■ Objective: Rewrite the part of the organic seed seminar text that opens with the words "The farm is" and closes with "on-farm tourism activities.", replacing "shop" with "store".

■ Reading passage:
════════════════════
Stefan Doeblin is the founder of two seed production companies located in Portugal and Spain, and of the NGO Lebende Samen.
He is also working on the development of leguminous crops, which fix nitrogen from the atmosphere in the soil and thus improve soil fertility for crops.
Working closely with organic farmers, he is particularly aware of the issue related to the lack of choice and diversity within the organic seed market and tries to sensitize on the importance to enlarge and diversify it early enough, in order to ensure that truly sustainable stakeholders take control of it before it would be dominated by the conventional seed companies.
Lucas Van den Abeele is an employee of the 3 Fonteinen brewery located in the Pajottenland region of Belgium, brewing special Lambic and Gueuze beers from traditional wheat and barley varieties.
Lucas has initiated the creation of a network gathering local cereal producers who got involved in growing the traditional varieties used by the brewery.
During our seminar, his experience was useful to support the implementation of a participative breeding process in Pellworm, which could involve, in addition to the farmers producing the organic seed, a stakeholder guaranteeing a stable demand for specific cereal varieties, like a bakery.
Jan Gonne Thams is a freshly graduated farmer from Pellworm, who will take over his family’s organic farm in autumn this year.
The farm is in a process of diversification with a balanced animal/crop production, a shop where local and regional products are sold, and on-farm tourism activities.
He started his first trial with an evolutionary rye population from Sweden in 2020. This year he has sown this rye again and grown another population of wheat from Anders Borgen and two organic wheat lines from Dottenfelderhof on a trial basis.
Portraits of the partners © Adèle Violette
Our seminar programme included visits to Jan Gonne's fields to observe and discuss the results of his first growing trials, and we were pleased to welcome other farmers from the island who were keen to listen and share everyone’s experiences.
It was nice to see that the islanders came mainly as a parent-child "couple", as if the opportunity to start working with organic seed required intergenerational agreement. We could feel the need of the younger generation to check new ways of doing things and get new skills in a rapidly changing economic and ecological environment.
Their visions included seed autonomy; tapping into the added-value-chain with seed being fit for the rapidly changing future of conditions for production; multiple use of the crops, including healthy animal feed and straw; baking high quality bread and making consumers aware of the interrelations between the breeding, the cultivation and the quality of the farm products. Our conversations continued into the late night of the main seminar day. All agreed that getting involved with organic breeding and seed production needs a spirit of cooperation and experimenting, as the best solutions appear from trials, errors and common evaluation.
On Pellworm, the opportunity to drive that kind of participative breeding could be the path to a crucial transition able to tackle the growing difficulties in growing crops.
════════════════════
■ Extracted data:

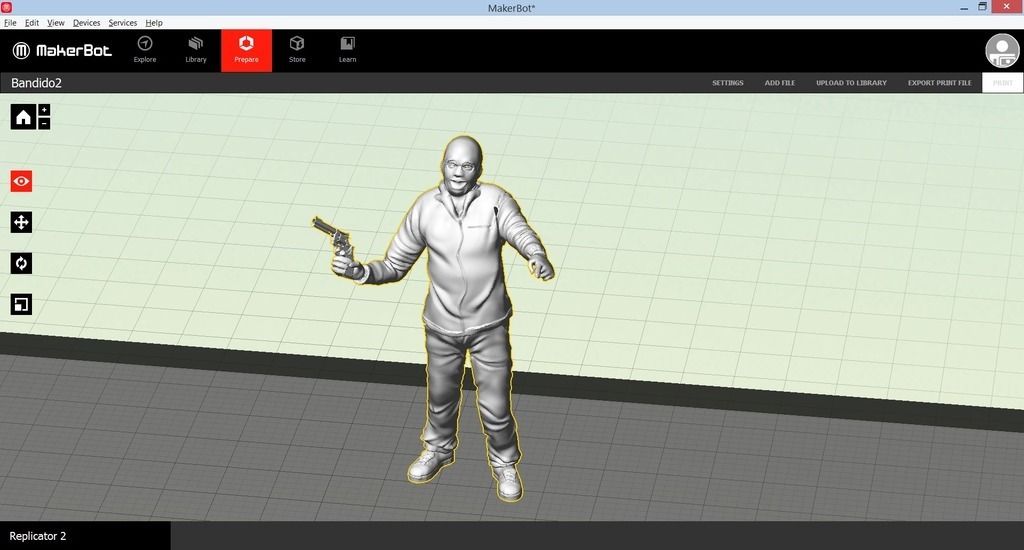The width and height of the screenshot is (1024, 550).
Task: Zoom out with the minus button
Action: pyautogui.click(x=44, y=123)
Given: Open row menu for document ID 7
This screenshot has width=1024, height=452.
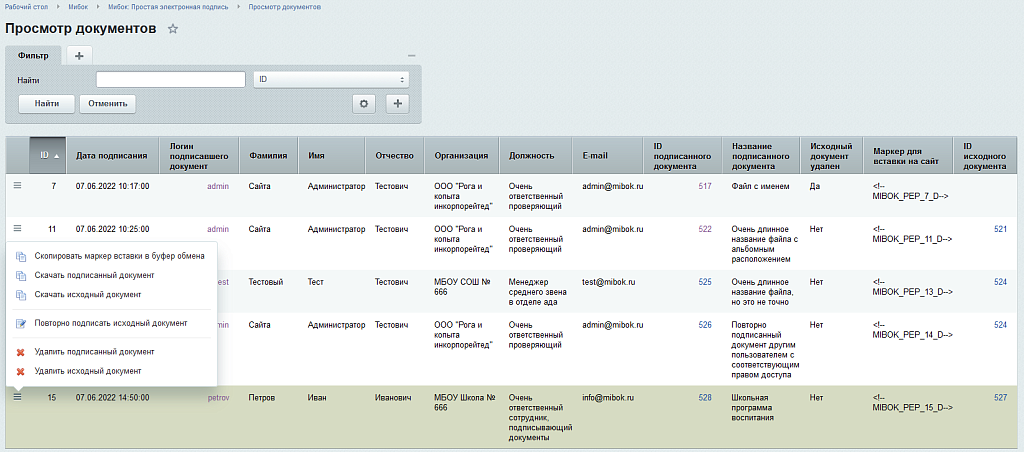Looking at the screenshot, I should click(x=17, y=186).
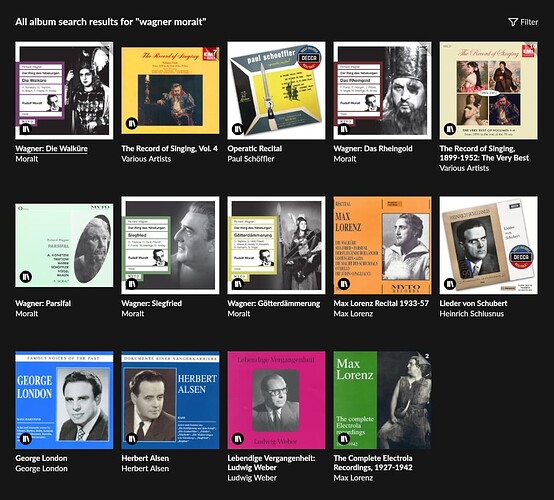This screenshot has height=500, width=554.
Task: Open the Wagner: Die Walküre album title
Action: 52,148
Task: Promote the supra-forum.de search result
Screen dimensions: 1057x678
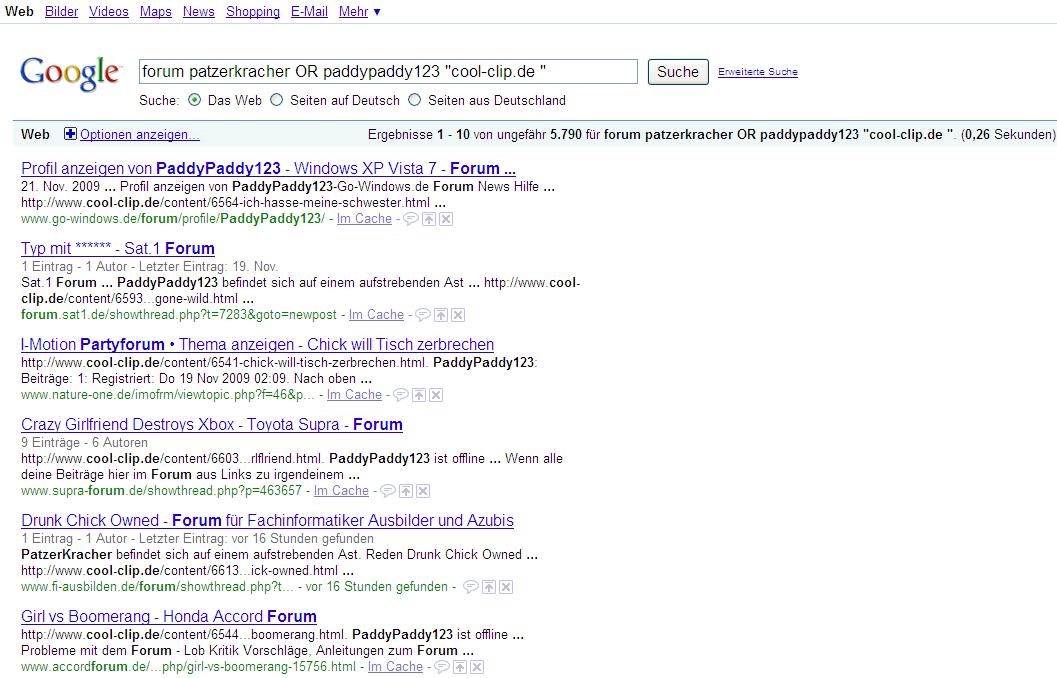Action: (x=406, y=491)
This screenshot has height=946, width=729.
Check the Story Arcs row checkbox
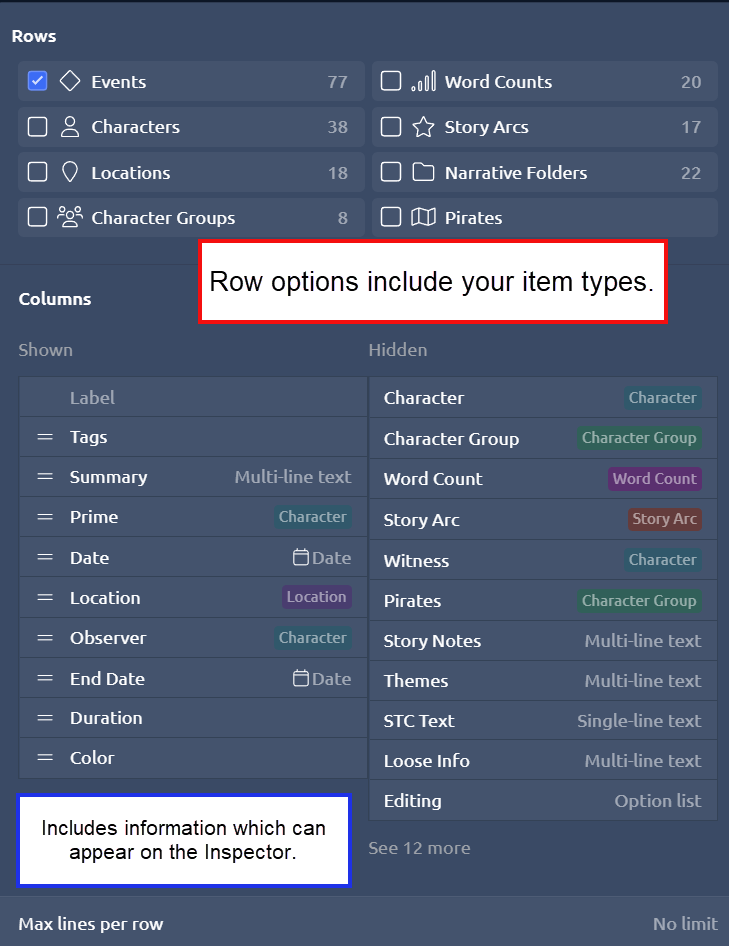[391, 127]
════════════════════
■ Expected answer:
The farm is in a process of diversification with a balanced animal/crop production, a store where local and regional products are sold, and on-farm tourism activities.